(Stored records)
══════════

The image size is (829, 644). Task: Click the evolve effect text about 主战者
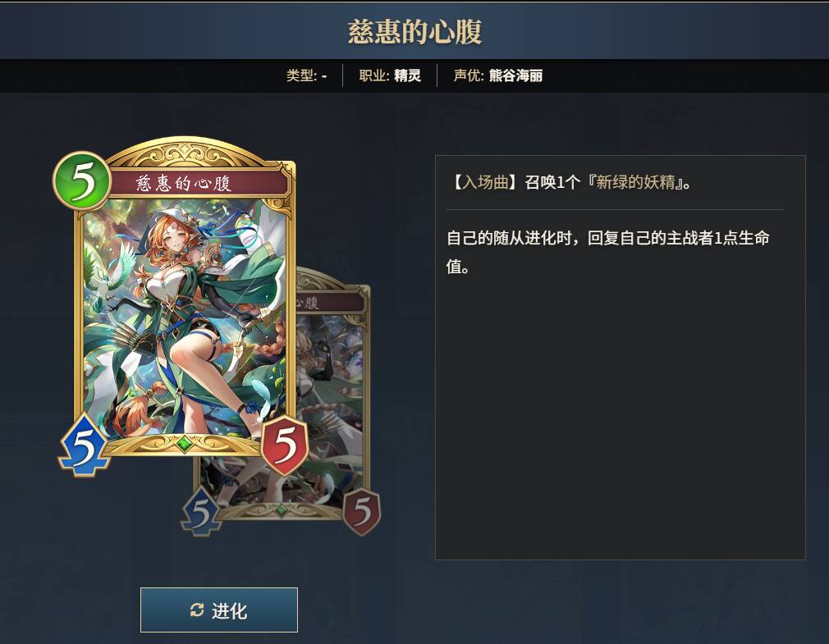click(608, 252)
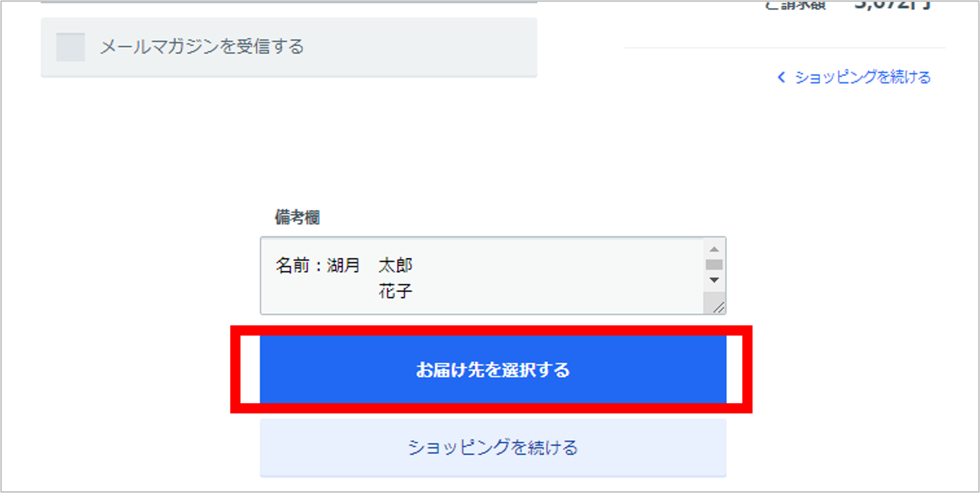The height and width of the screenshot is (493, 980).
Task: Click the left chevron beside ショッピングを続ける
Action: pos(781,77)
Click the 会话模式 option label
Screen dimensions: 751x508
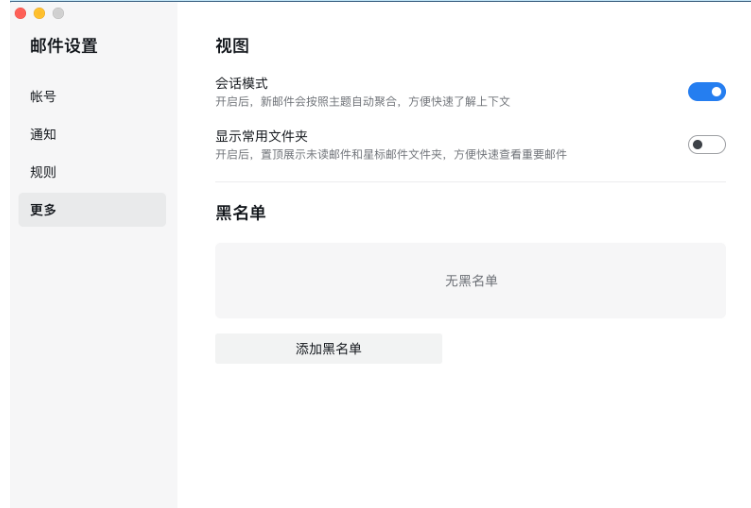(x=241, y=83)
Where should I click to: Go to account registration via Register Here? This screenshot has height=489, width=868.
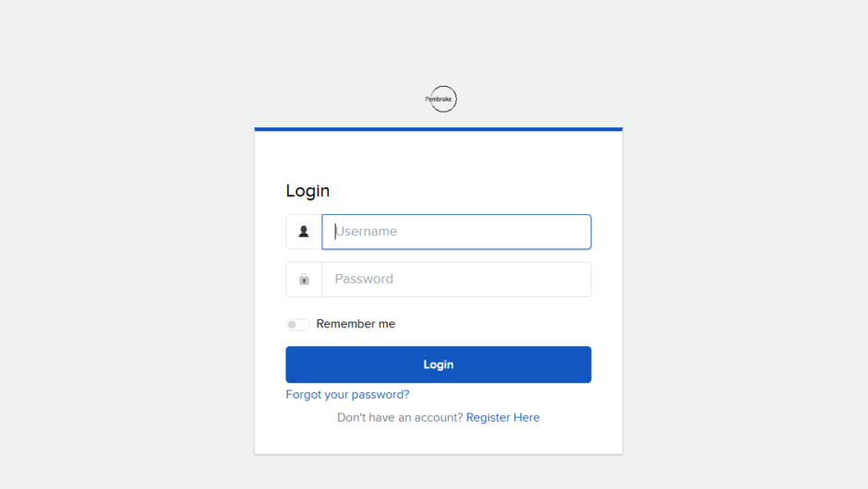502,417
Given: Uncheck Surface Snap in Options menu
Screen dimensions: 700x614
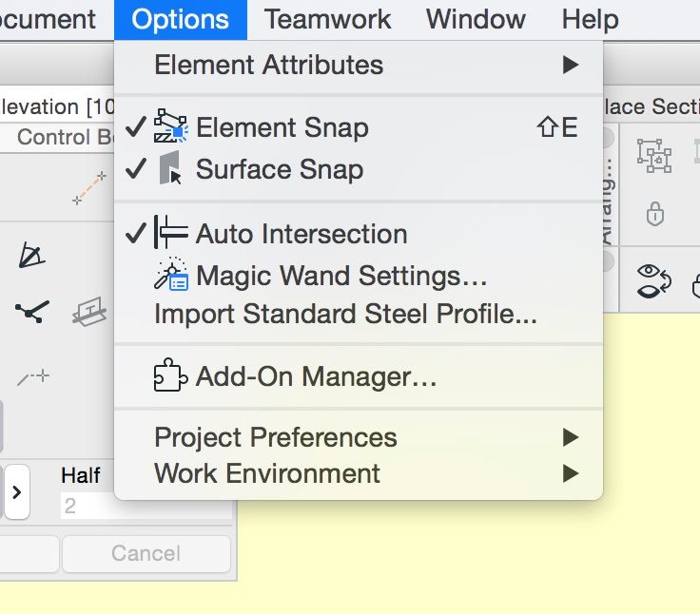Looking at the screenshot, I should [279, 170].
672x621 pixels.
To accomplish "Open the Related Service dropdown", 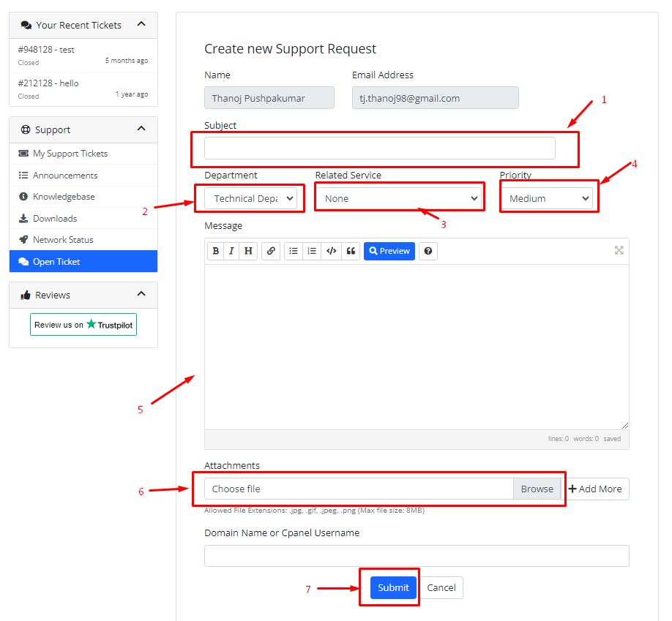I will point(400,198).
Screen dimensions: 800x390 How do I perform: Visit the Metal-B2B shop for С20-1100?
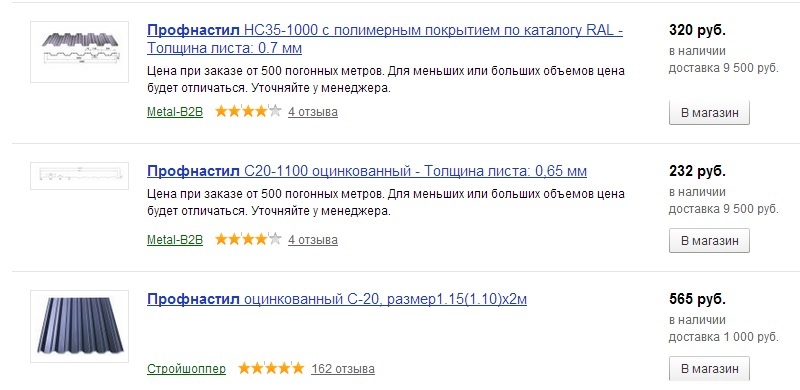[x=175, y=239]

══════════

Every line from the one with "Screen dimensions: 800x390" through the last line of the data must be copied exactly. Leave the pictures out.

- [Response area]:
Screen dimensions: 800x390 How do I perform: Visit the Metal-B2B shop for С20-1100?
[x=175, y=239]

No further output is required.